> Data

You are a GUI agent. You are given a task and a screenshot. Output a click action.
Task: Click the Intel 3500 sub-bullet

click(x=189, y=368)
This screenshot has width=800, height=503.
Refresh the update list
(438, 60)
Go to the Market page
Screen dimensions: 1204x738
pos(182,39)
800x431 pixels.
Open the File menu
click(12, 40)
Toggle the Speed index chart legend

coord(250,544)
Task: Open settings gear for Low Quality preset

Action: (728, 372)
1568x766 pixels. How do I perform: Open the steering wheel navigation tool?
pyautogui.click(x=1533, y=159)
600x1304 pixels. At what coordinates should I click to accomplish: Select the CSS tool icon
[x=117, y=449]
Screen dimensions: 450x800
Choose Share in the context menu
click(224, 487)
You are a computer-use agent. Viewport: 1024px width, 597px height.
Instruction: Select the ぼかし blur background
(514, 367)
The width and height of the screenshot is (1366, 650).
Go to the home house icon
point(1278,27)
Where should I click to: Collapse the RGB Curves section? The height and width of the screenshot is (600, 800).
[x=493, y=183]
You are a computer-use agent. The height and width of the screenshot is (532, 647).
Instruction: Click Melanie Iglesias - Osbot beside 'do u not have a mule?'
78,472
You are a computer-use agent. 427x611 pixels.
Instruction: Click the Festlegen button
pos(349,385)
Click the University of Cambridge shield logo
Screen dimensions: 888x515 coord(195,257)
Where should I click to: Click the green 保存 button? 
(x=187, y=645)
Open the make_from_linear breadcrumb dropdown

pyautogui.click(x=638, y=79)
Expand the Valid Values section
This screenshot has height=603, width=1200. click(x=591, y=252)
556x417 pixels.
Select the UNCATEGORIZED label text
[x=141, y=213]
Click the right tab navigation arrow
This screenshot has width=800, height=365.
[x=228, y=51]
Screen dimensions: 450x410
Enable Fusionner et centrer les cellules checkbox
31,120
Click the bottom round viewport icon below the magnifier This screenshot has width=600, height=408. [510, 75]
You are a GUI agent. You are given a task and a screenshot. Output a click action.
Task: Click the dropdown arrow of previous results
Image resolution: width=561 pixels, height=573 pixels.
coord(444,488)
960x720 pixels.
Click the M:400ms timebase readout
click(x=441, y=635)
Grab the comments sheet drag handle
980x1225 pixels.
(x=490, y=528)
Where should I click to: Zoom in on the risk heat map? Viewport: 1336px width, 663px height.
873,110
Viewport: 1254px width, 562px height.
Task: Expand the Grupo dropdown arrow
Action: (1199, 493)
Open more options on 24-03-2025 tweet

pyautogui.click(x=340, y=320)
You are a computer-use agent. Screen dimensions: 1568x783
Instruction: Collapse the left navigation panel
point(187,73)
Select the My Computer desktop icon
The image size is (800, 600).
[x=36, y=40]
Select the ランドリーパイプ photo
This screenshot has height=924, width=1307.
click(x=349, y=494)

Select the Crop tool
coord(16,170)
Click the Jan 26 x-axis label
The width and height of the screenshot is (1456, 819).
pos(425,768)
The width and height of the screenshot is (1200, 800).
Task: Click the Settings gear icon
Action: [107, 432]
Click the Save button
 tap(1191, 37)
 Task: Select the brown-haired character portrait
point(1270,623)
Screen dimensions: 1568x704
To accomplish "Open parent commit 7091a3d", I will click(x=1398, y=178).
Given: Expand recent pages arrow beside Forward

> Instructions for the task
Without leaving anything out, retype the material exactly.

> Answer box
You are a GUI agent. You are given a task and a screenshot. Output a click action.
Task: Click the Intel 3500 sub-bullet

click(x=189, y=368)
This screenshot has width=800, height=503.
Refresh the update list
(438, 60)
Go to the Market page
Screen dimensions: 1204x738
pos(182,39)
800x431 pixels.
Open the File menu
click(12, 40)
Toggle the Speed index chart legend

coord(250,544)
Task: Open settings gear for Low Quality preset

Action: (728, 372)
1568x766 pixels. How do I perform: Open the steering wheel navigation tool?
pyautogui.click(x=1533, y=159)
600x1304 pixels. At what coordinates should I click to accomplish: Select the CSS tool icon
[x=117, y=449]
Screen dimensions: 450x800
Choose Share in the context menu
click(224, 487)
You are a computer-use agent. Viewport: 1024px width, 597px height.
Instruction: Select the ぼかし blur background
(514, 367)
The width and height of the screenshot is (1366, 650).
Go to the home house icon
point(1278,27)
Where should I click to: Collapse the RGB Curves section? The height and width of the screenshot is (600, 800).
[x=493, y=183]
You are a computer-use agent. The height and width of the screenshot is (532, 647).
Instruction: Click Melanie Iglesias - Osbot beside 'do u not have a mule?'
78,472
You are a computer-use agent. 427x611 pixels.
Instruction: Click the Festlegen button
pos(349,385)
Click the University of Cambridge shield logo
Screen dimensions: 888x515 coord(195,257)
Where should I click to: Click the green 保存 button? 
(x=187, y=645)
Open the make_from_linear breadcrumb dropdown

pyautogui.click(x=638, y=79)
Expand the Valid Values section
This screenshot has height=603, width=1200. click(x=591, y=252)
556x417 pixels.
Select the UNCATEGORIZED label text
[x=141, y=213]
Click the right tab navigation arrow
This screenshot has width=800, height=365.
[x=228, y=51]
Screen dimensions: 450x410
Enable Fusionner et centrer les cellules checkbox
31,120
Click the bottom round viewport icon below the magnifier This screenshot has width=600, height=408. [510, 75]
You are a GUI agent. You are given a task and a screenshot. Output a click action.
Task: Click the dropdown arrow of previous results
Image resolution: width=561 pixels, height=573 pixels.
coord(444,488)
960x720 pixels.
Click the M:400ms timebase readout
click(x=441, y=635)
Grab the comments sheet drag handle
980x1225 pixels.
(x=490, y=528)
Where should I click to: Zoom in on the risk heat map? Viewport: 1336px width, 663px height.
873,110
Viewport: 1254px width, 562px height.
Task: Expand the Grupo dropdown arrow
Action: (1199, 493)
Open more options on 24-03-2025 tweet

pyautogui.click(x=340, y=320)
You are a computer-use agent. Screen dimensions: 1568x783
Instruction: Collapse the left navigation panel
point(187,73)
Select the My Computer desktop icon
The image size is (800, 600).
[x=36, y=40]
Select the ランドリーパイプ photo
This screenshot has height=924, width=1307.
click(x=349, y=494)

Select the Crop tool
coord(16,170)
Click the Jan 26 x-axis label
The width and height of the screenshot is (1456, 819).
pos(425,768)
The width and height of the screenshot is (1200, 800).
Task: Click the Settings gear icon
Action: [107, 432]
Click the Save button
 tap(1191, 37)
 Task: Select the brown-haired character portrait
point(1270,623)
Screen dimensions: 1568x704
To accomplish "Open parent commit 7091a3d", I will click(x=1398, y=178).
Given: Expand recent pages arrow beside Forward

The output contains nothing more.